Health disparities and the limits of patient advocacy

It’s not really breaking news that health disparities in the study and treatment of women, particularly regarding women of color, persist. Heart disease, for example, is the leading cause of death among women, and yet few get the preventative care that they need. Cardiovascular disease affects 44.7 % of black women, compared to just 32.4% of white women. This discrepancy is chroncially understudied.

One of the biggest investments in studying “lady stuff,” as it’s been thought of among traditional scientists and doctors for too long, is The Women’s Health Initiative, a $625 million study that has looked at that trickiest of all tricksters, menopause, and the many ways of making it less unbearable for women coping with it. More than 160,000 women have been involved since the study launched in 1991.

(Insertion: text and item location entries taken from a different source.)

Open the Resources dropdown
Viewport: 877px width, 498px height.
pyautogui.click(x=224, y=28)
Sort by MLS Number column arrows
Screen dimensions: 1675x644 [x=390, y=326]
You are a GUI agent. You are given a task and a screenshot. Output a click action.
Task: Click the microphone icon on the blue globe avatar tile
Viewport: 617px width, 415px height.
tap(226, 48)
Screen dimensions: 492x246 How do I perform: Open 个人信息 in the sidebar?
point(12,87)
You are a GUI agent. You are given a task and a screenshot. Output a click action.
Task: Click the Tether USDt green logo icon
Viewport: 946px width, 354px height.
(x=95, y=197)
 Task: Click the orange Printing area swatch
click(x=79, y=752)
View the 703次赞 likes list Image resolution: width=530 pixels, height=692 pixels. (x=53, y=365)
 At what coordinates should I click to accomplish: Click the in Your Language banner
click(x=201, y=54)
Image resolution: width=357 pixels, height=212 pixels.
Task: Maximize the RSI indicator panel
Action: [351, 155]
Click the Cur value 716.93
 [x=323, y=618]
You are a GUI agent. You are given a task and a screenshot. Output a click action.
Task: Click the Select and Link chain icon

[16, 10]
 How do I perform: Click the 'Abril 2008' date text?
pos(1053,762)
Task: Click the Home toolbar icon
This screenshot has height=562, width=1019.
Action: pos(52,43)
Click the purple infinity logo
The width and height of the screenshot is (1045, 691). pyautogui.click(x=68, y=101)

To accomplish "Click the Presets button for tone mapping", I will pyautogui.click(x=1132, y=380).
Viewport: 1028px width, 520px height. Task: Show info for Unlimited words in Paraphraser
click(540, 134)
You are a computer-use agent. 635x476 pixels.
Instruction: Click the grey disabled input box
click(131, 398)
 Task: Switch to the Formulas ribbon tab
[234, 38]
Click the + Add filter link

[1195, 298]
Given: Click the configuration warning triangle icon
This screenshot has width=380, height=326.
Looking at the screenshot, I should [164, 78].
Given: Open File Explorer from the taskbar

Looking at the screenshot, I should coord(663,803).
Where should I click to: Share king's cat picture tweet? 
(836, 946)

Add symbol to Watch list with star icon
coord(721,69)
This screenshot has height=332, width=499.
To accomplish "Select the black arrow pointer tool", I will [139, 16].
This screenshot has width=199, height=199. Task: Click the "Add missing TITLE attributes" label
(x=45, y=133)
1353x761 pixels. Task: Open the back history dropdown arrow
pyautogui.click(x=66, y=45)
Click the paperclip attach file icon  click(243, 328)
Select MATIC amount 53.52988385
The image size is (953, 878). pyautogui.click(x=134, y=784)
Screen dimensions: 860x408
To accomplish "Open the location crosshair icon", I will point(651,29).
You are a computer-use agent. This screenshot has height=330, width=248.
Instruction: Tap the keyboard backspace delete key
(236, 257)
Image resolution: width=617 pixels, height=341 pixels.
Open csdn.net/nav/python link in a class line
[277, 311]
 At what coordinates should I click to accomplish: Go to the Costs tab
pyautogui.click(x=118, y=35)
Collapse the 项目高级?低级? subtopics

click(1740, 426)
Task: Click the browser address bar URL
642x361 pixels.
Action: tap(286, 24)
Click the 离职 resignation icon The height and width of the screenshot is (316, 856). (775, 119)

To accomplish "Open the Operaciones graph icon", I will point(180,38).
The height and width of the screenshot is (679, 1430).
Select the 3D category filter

The results of this highly promising endeavour, however, have been contradictory, confusing, and often the source of alarm. As many will remember, in 2002, researchers announced that a common combination of estrogen and progestin proved harmful, increasing a woman’s risk for heart problems and breast cancer. Women, understandably, freaked out. As time went on, other researchers argued that the initial findings had been reported on in too blanket a manner, and actually the effects of the combo estrogen-progestin weren’t bad for women of specific age ranges. Most recently, The New York Times reports, “The Journal of the American Medical Association reported that certain woman who used only estrogen during the study had markedly reduced risk for breast cancer and heart attacks.”

Um, confusing much scientists? The Times explains why the confusion might not be such a bad thing:

The fact that women are frustrated by the twists and turns the study has taken, and possibly more skeptical about the drug industry, may be a good thing, said Dr. LaCroix.

“If women are more skeptical then I think that’s a good outcome,” said Dr. LaCroix. “We have a history in our country of wanting to believe that if we take a pill, we can prevent bad things from happening to us, and wanting to take those pills before the evidence comes in.”

The most compelling lesson of the research should be that science is always worth the wait. Consumers should insist that doctors make recommendations based on scientific evidence, say investigators, rather than allowing drug companies or marketing hype to dictate patients’ health care choices.

Patience, I can understand. Clearly we live in a world that wants quick fixes rather than long term, sustainable solutions. But there is so much tied up in this innocent looking little sentence: “Consumers should insist that doctors make recommendations based on scientific evidence.” The capacity to find a doctor who is knowledgeable about the scientific evidence, much less willing to sit down long enough with you to explain it, and further still, to be comfortable advocating for yourself with a doctor are all big, important IFs, influenced by economic class, social sphere, comfort level with authority and advocacy. All of these interactions are socially constructed, and putting the blame all on the patient, it seems to me, missed the point about the ways in which systemic oppressions show up in the doctor’s offices just as it does in the classroom and courtroom.